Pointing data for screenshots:
┌──

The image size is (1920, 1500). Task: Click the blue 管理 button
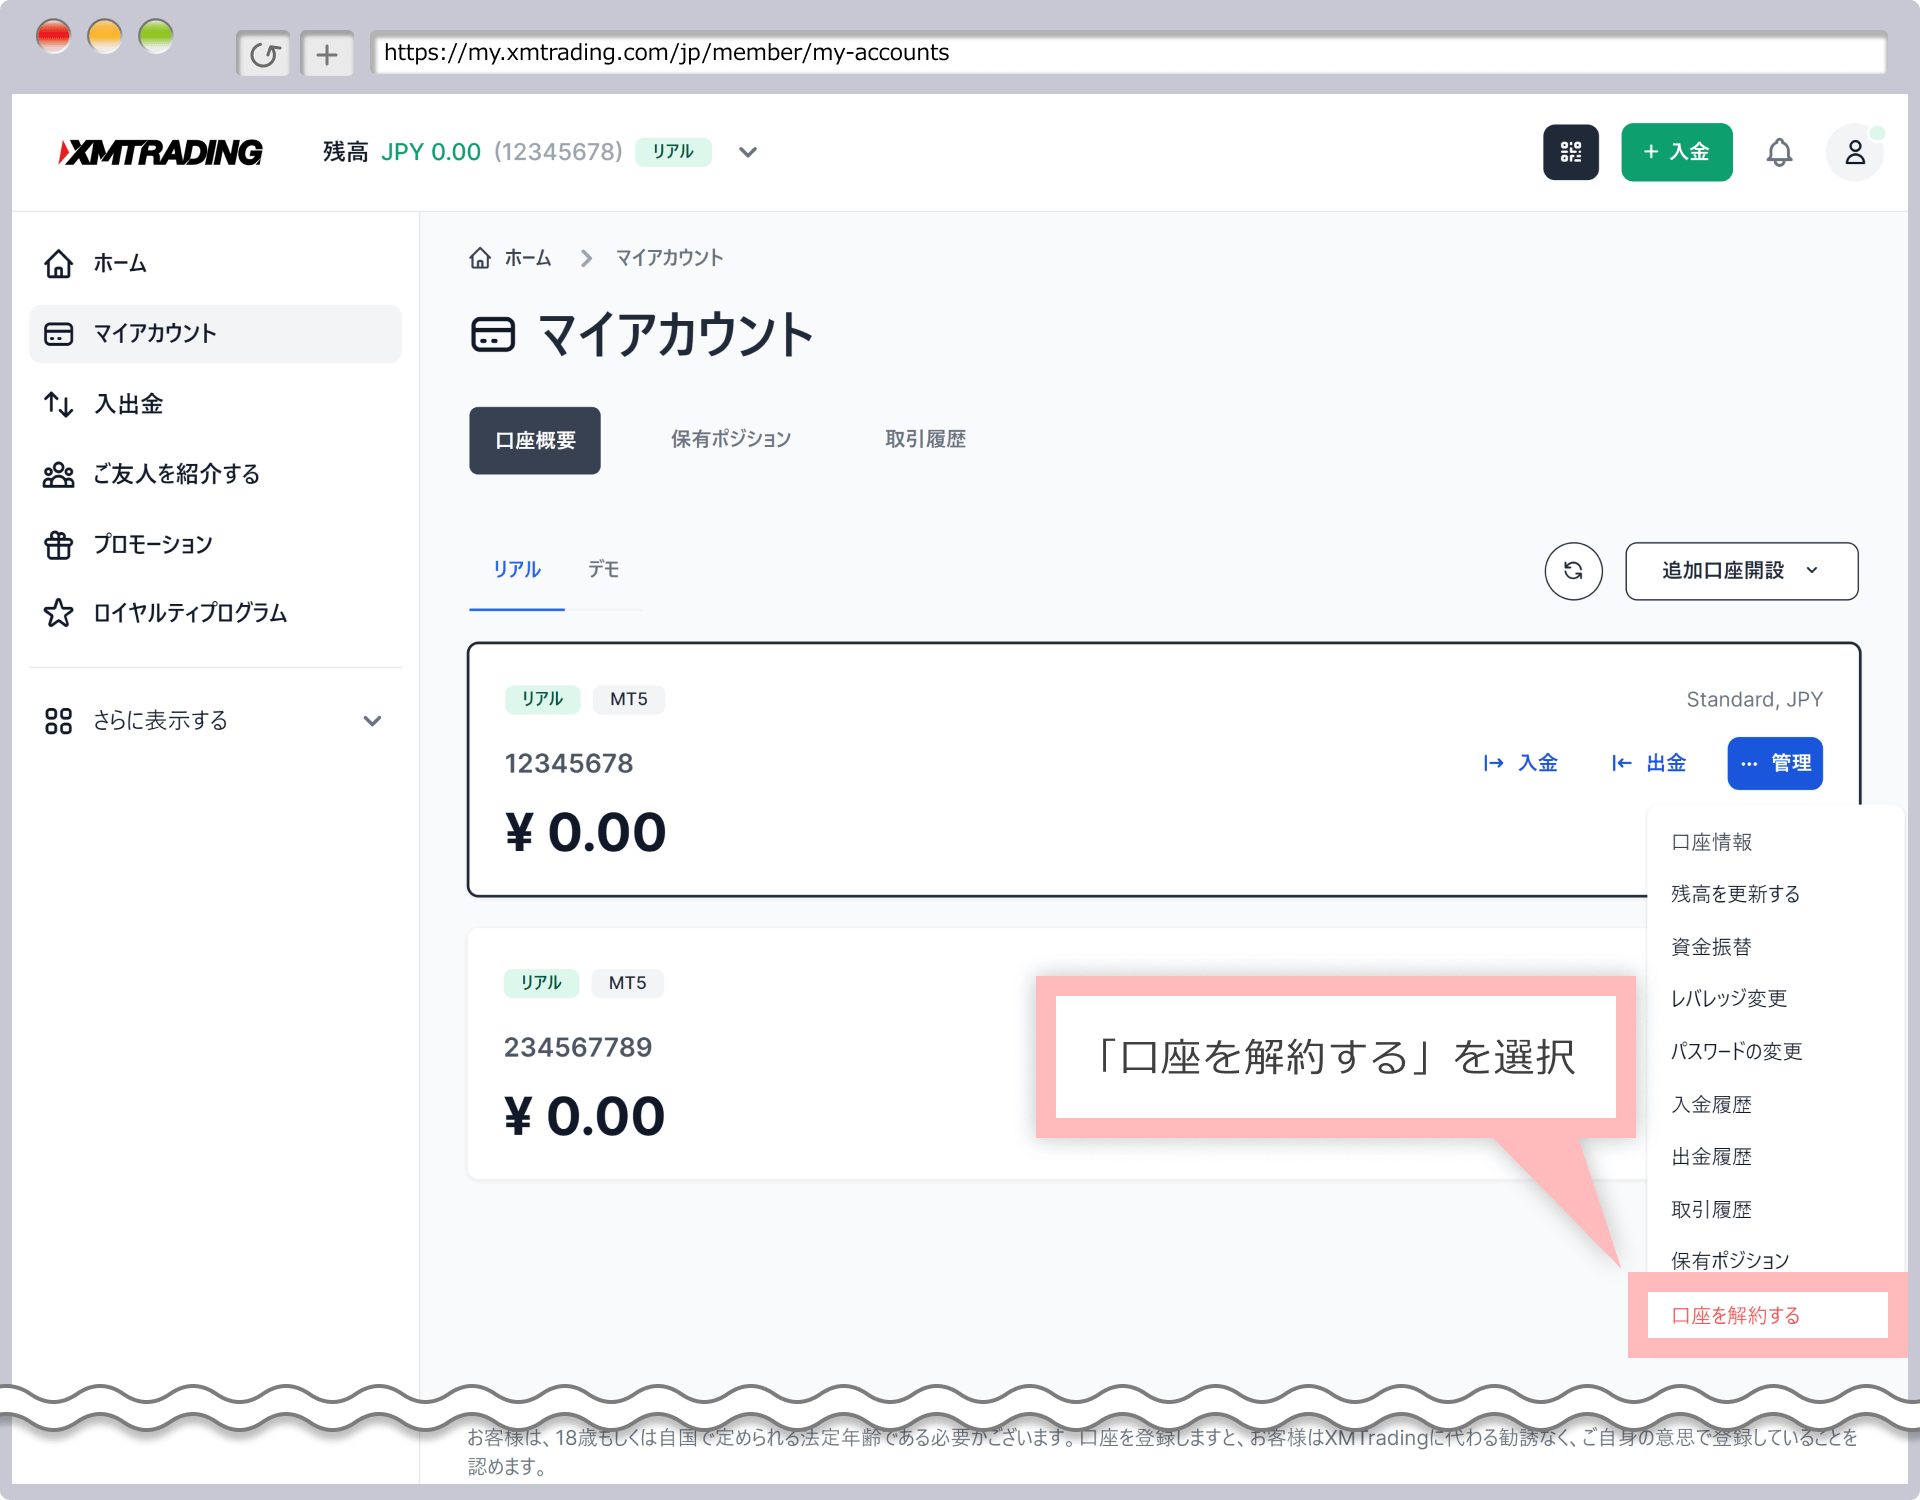(1774, 763)
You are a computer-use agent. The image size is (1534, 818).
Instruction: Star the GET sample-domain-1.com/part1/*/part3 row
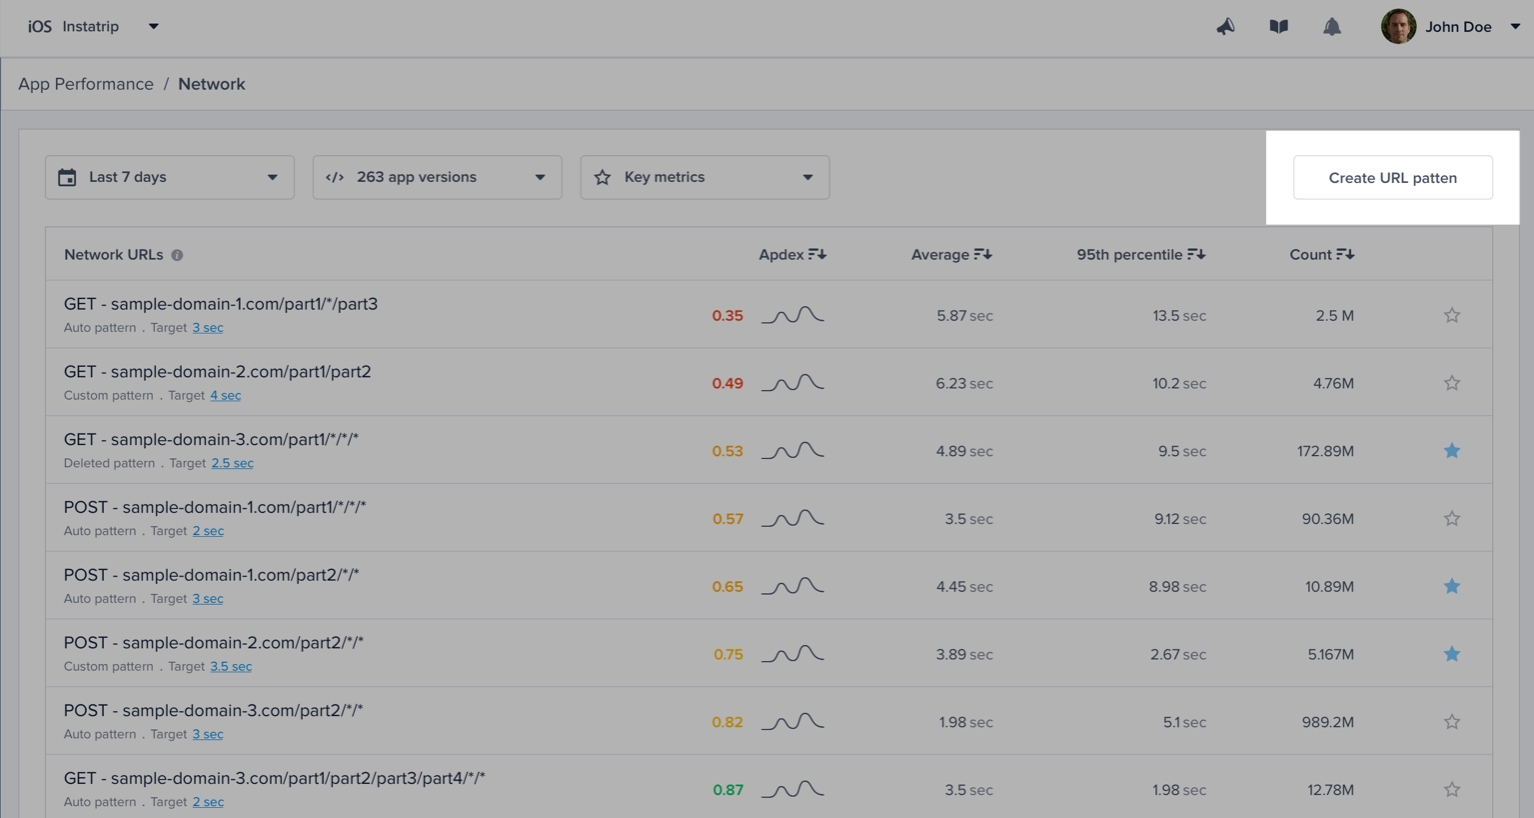[1451, 316]
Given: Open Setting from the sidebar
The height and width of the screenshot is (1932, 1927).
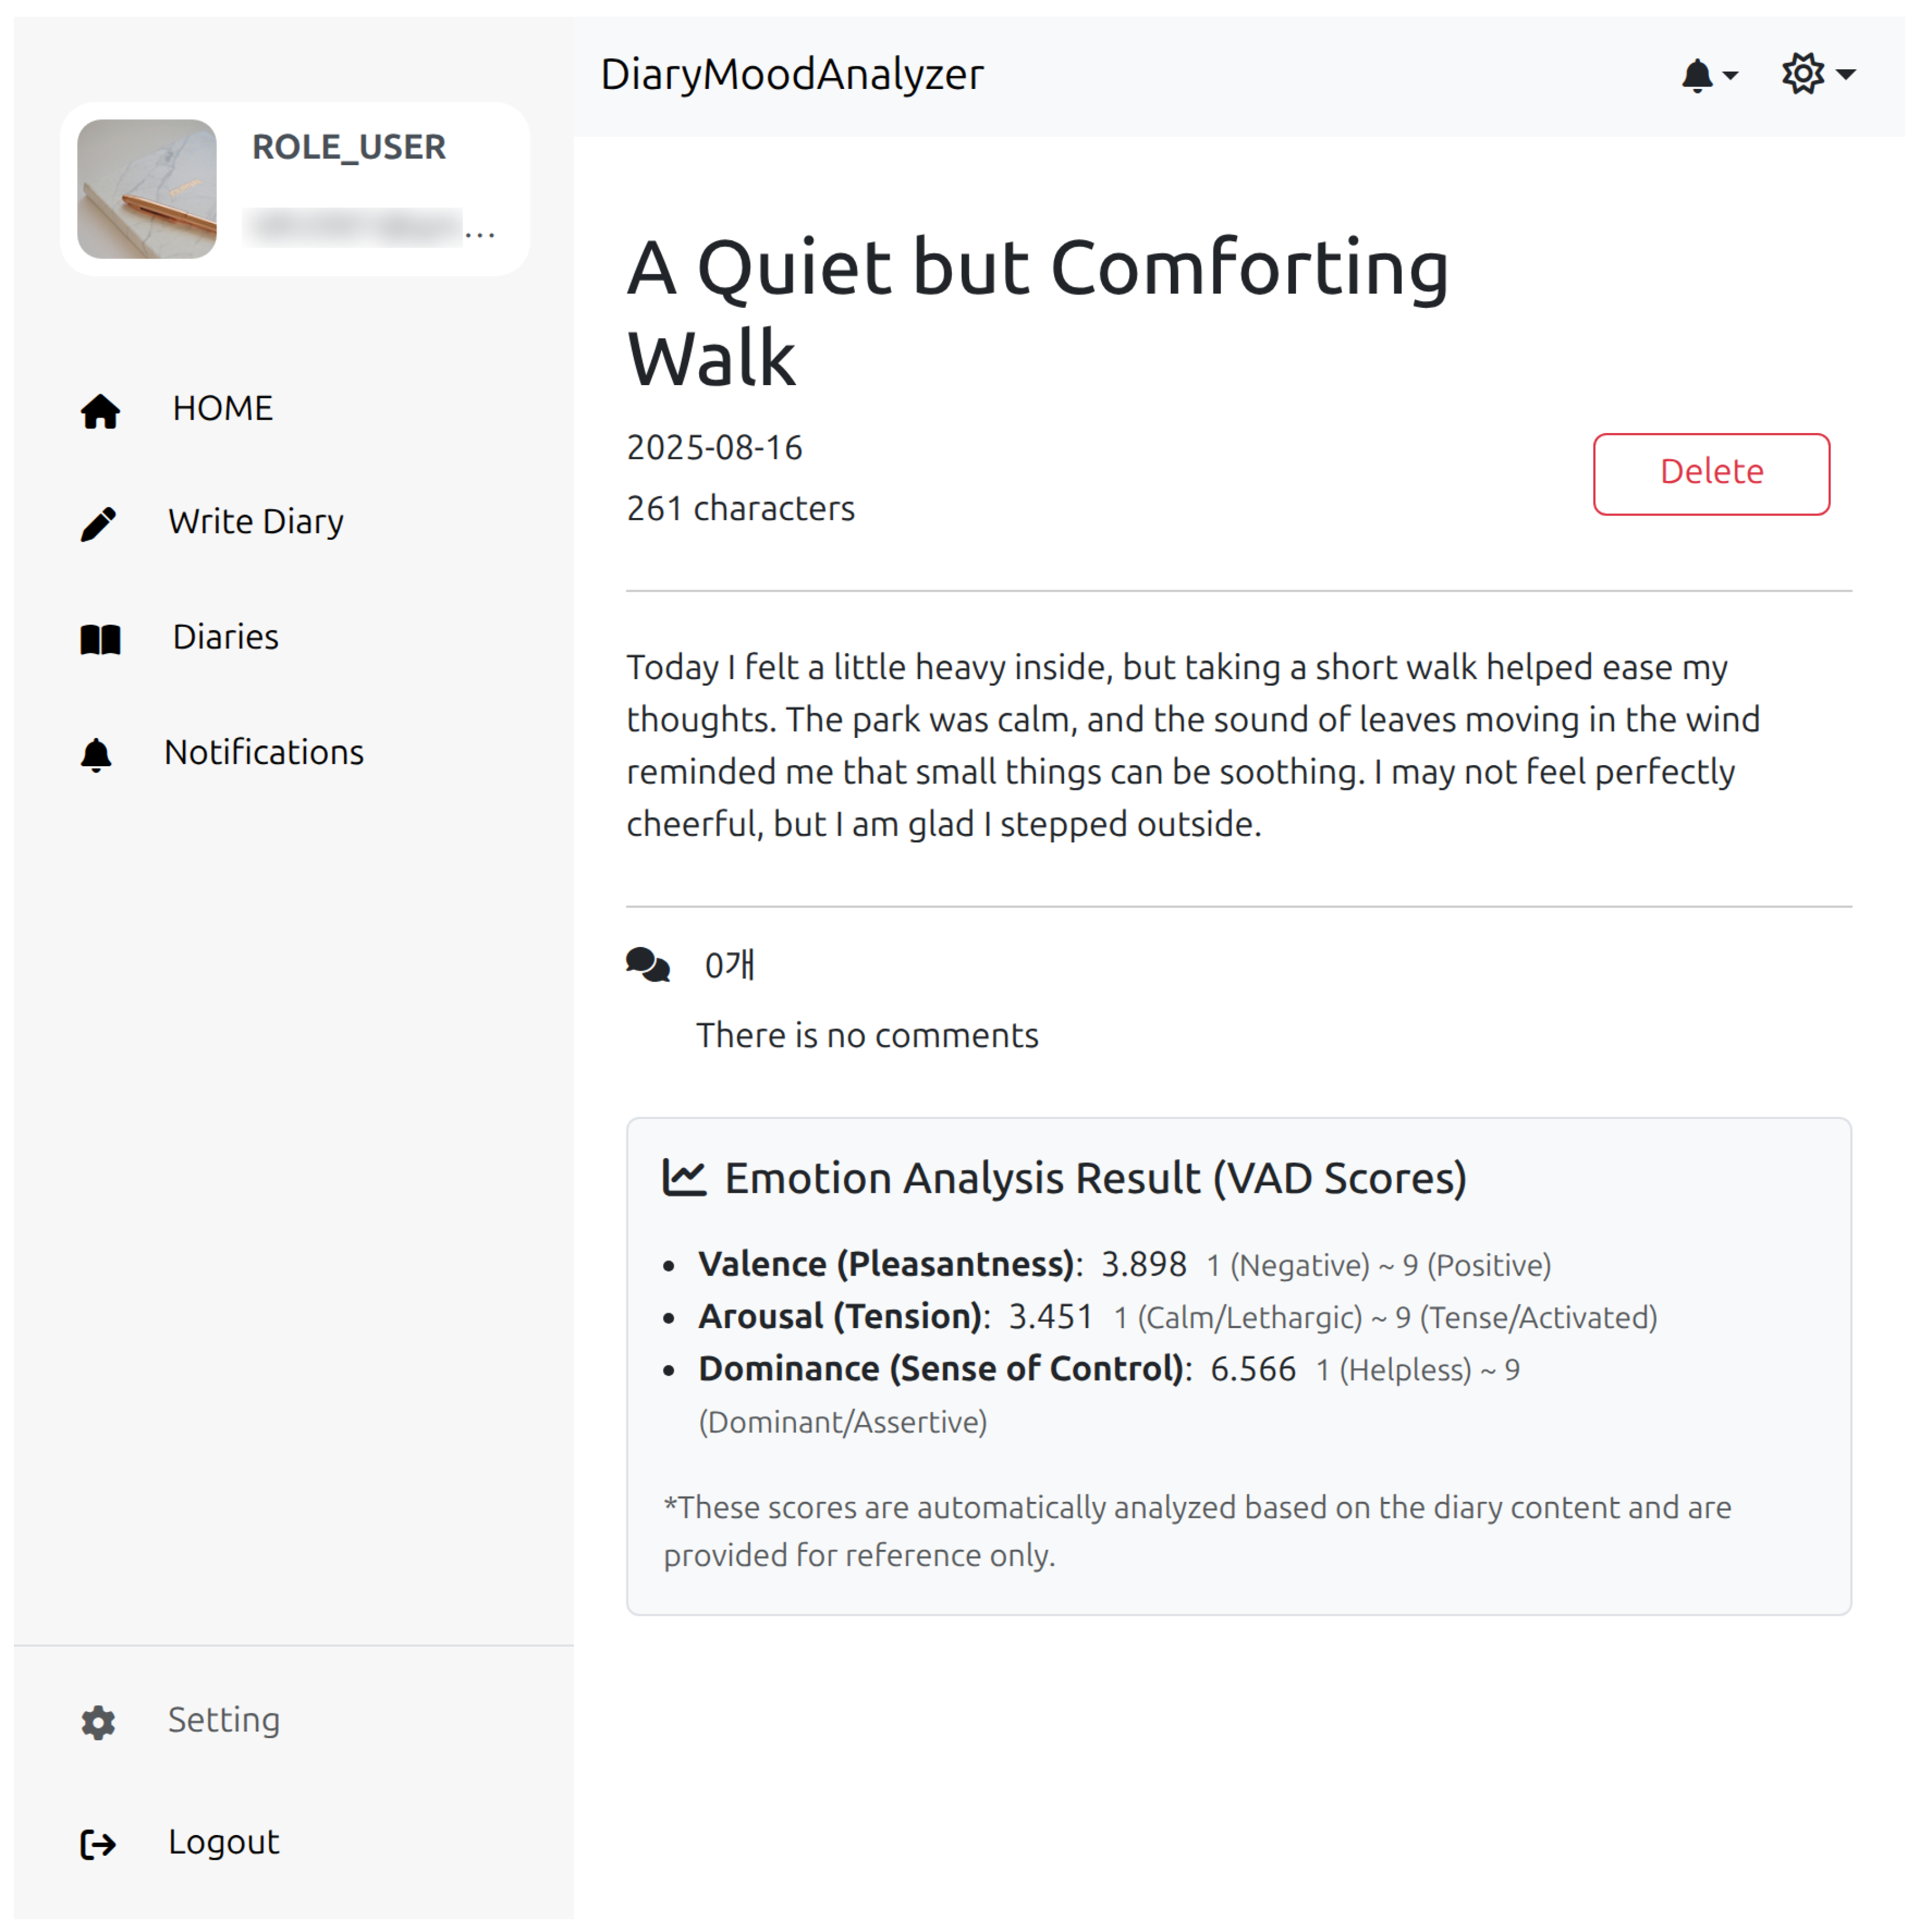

└──

Task directions:
How many lines of the entries contain the string "size"? Case counts. Give only the number.

Exercise output:
2